정준모
Trudy Benson
Computer Painting, 2013
Horton Gallery
Today, Benson’s work has evolved to incorporate collage elements that are less explicitly tied to MS Paint. But the influence of digital painting programs remains. “I still use a lot of layers, and there's still that sense of a shallow depth,” she says. “There's still a really graphic quality.”
Similarly, Lee’s paintings incorporate the erratic lines and technicolor hues of MS Paint and other similar programs. He often draws on a tablet or in Photoshop when first visualizing a work, before physically translating them in the studio.
“That's become almost a primary way of thinking,” Lee says. “Even if I'm making a painting with real paint, my brain will go to a color slider first. Certain colors I can't actually make so I have to fake it by color relationships. For me, digital is a default mode.”
Austin Lee
WynnVeen, 2016
Postmasters Gallery
Scudder acknowledged this development on a broader scale, noting that digital tools have “fundamentally changed our understanding of drawing and painting by shifting the focus towards process and the abstract representation of pictures using information as opposed to material.” In his classes, he encourages students to develop their own programs rather than focusing on the commercially available software—the first time, he says, a digital painting course has done so.
Of course, young contemporary artists are not the only ones who use MS Paint. Nonagenarian Hal Lasko delighted the internet with his astonishingly complex digital paintings, while David O’Reilly achieved a measure of cult YouTube status for his Octocat Adventures. Scudder says one of his favorite MS Paint users is SHADOWBEARMUSEUM. “I’ve never seen anyone use the tool quite like that before,” he says, “but it’s just one star out of many in this universe that is the MS Paint user base.”
That following—both inside and outside the art world—was facilitated by the program’s simplicity. “I think the advantage it has over a lot of other drawing tools is that it's so easy to use,” says Benson.
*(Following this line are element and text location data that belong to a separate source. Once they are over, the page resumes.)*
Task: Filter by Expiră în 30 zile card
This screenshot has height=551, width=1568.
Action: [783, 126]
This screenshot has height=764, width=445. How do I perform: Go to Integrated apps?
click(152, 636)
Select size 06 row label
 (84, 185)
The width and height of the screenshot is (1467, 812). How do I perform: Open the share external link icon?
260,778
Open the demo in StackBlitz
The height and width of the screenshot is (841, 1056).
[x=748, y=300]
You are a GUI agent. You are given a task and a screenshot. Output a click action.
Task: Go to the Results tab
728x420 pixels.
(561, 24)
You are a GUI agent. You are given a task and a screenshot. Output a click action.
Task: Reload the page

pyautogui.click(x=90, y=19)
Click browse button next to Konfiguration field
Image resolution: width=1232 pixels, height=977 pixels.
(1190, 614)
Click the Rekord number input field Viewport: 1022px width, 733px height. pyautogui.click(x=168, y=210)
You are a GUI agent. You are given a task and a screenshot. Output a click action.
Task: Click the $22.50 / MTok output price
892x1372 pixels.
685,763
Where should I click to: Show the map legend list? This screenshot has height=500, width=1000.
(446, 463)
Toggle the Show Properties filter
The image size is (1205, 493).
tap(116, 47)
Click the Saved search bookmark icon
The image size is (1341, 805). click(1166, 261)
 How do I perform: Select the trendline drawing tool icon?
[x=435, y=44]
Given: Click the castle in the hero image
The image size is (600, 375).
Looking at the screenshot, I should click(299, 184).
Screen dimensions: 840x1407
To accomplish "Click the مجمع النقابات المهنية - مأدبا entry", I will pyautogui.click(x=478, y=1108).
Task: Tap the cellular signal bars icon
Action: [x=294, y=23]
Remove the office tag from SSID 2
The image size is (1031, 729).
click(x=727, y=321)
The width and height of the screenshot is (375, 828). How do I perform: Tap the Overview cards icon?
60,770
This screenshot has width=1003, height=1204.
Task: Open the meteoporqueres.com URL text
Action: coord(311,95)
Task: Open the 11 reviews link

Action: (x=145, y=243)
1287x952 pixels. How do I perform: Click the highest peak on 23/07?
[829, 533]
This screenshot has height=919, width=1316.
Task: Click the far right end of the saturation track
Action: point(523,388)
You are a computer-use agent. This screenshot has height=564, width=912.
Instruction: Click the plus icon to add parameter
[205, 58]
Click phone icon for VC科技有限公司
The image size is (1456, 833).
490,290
And unlike programs such as Photoshop, which have become increasingly complex from update to update, MS Paint remained practically static between 1995 and 2007.
Paint Brush types in Microsoft Paint in Windows 7, via Wikimedia Commons.
Perhaps more significant than its simplicity, however, was its ubiquity. For 32 years, MS Paint was packaged into each new update to the Windows operating system. Unlike MacPaint, which cost $195 when it was first released, MS Paint was free to anyone who purchased a computer from Microsoft.
“It's so accessible the way it is. It's barebones, but you can actually use it to do incredible things,” says Benson. “I think that's the best thing about it.”